Pour nous qui aimons Rihanna, Bob Marley et toutes les musiques des îles de la Caraïbe, c’est un bonheur de voir la chanteuse barbadienne porter à nouveau les dreadlocks qui firent la réputation capillaire du prophète du Reggae. En revanche, nous ne pouvons qu’être consternés par l’imprécision journalistique qui conduit des chroniqueuses croqueuses de mode à  l’improvisation dans l’approximation à cette occasion.

Rihanna change de tête : les maxi dreadlocks sont de retour - Purebreak

En voici un exemple tiré du journal internet Aufeminin dont l’audience atteint 8,5 millions de visiteurs uniques par mois et dont le succès repose sur l’exploitation sans vergogne de l’image des stars pour accumuler un maximum d’audience et donc de publicité, au profit de dirigeants pour qui l’argent est roi dès lors qu’il trébuche et sonne dans leurs poches.

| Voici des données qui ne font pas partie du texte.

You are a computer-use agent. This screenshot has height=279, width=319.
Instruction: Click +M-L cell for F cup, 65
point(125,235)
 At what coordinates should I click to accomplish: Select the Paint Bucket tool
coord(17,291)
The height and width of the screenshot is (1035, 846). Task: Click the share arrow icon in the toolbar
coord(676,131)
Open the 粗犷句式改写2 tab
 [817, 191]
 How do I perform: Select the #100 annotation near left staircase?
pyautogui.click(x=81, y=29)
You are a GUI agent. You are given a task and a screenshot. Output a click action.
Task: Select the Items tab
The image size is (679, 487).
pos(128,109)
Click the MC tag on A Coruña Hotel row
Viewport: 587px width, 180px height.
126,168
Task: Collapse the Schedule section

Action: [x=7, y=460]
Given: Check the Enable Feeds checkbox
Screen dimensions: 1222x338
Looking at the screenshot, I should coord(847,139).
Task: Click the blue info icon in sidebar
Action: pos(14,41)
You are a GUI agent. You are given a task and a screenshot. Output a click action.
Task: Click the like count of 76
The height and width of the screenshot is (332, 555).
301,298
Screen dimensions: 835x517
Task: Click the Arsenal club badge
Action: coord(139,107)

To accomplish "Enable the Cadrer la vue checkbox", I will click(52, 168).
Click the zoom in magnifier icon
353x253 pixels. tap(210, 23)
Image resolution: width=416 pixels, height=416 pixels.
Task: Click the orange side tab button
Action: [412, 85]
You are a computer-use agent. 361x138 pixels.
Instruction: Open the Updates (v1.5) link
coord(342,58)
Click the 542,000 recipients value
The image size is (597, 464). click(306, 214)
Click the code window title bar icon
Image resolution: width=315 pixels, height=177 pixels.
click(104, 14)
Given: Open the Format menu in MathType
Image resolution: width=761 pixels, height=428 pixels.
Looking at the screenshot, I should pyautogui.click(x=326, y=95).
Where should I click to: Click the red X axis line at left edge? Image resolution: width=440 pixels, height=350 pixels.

Donc, la malheureuse journaliste chargée par sa rédactrice en chef de faire probablement dans l’urgence un énième article sur Rihanna qui a opté pour les dreadlocks, se retrouve à écrire ceci :

Actuellement, Rihanna avec ses 44,6m d’abonnés sur Instagram, est l’une des meilleures ambassadrices des tendances qui soit. Des millions de personnes pour s’inspirer de ses looks, mais aussi des millions de personnes pour écouter les messages qu’elle a à faire passer. Donc quand Rihanna opte pour des maxi dreadlocks qu’elle le partage sur son compte Instagram, on peut être sûr que le post en question ne va pas passer inaperçu…. Les dreadlocks sont en effet les plus longues qui nous ai jamais été donné de voir… Dépassant la chute de rein, les extensions qui dépassent carrément les fesses sont aussi longues qu’une chevelure de sirène…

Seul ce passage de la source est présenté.